WORK ORDER
Range to output from the entries below: the line containing "Click the #AI" through the line containing "Given: Zoom in with the plus button". Set it down exactly, ends included, nothing else.

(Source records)
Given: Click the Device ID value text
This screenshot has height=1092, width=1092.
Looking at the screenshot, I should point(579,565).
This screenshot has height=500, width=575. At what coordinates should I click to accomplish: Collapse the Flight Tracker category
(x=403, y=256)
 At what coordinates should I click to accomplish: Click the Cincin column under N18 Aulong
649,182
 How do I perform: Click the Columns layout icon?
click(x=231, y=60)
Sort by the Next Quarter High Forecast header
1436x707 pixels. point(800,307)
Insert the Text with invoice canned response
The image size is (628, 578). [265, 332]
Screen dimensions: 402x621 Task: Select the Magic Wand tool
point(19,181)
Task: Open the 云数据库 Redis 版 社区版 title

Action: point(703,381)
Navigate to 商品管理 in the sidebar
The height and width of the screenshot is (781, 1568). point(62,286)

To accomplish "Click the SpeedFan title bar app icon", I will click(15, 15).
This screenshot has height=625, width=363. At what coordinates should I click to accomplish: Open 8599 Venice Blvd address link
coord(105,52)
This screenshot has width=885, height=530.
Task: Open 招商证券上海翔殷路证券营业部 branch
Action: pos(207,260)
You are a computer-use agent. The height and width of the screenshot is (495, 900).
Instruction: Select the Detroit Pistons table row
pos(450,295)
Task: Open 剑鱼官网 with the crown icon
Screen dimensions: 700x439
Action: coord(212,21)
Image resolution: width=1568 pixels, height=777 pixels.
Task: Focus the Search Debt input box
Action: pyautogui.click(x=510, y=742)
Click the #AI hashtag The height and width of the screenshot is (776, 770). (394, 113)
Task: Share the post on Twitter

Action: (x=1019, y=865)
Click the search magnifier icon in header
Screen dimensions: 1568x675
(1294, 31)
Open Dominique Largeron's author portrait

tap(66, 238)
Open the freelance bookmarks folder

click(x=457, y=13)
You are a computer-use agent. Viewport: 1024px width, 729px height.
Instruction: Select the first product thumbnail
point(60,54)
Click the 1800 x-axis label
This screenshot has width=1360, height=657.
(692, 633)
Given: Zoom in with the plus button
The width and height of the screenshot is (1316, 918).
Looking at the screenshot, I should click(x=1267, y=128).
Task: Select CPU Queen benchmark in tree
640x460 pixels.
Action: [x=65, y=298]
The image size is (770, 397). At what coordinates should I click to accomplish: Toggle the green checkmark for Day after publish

RESULT
Click the #AI hashtag The height and width of the screenshot is (776, 770). (394, 113)
Task: Share the post on Twitter

Action: (x=1019, y=865)
Click the search magnifier icon in header
Screen dimensions: 1568x675
(1294, 31)
Open Dominique Largeron's author portrait

tap(66, 238)
Open the freelance bookmarks folder

click(x=457, y=13)
You are a computer-use agent. Viewport: 1024px width, 729px height.
Instruction: Select the first product thumbnail
point(60,54)
Click the 1800 x-axis label
This screenshot has width=1360, height=657.
(692, 633)
Given: Zoom in with the plus button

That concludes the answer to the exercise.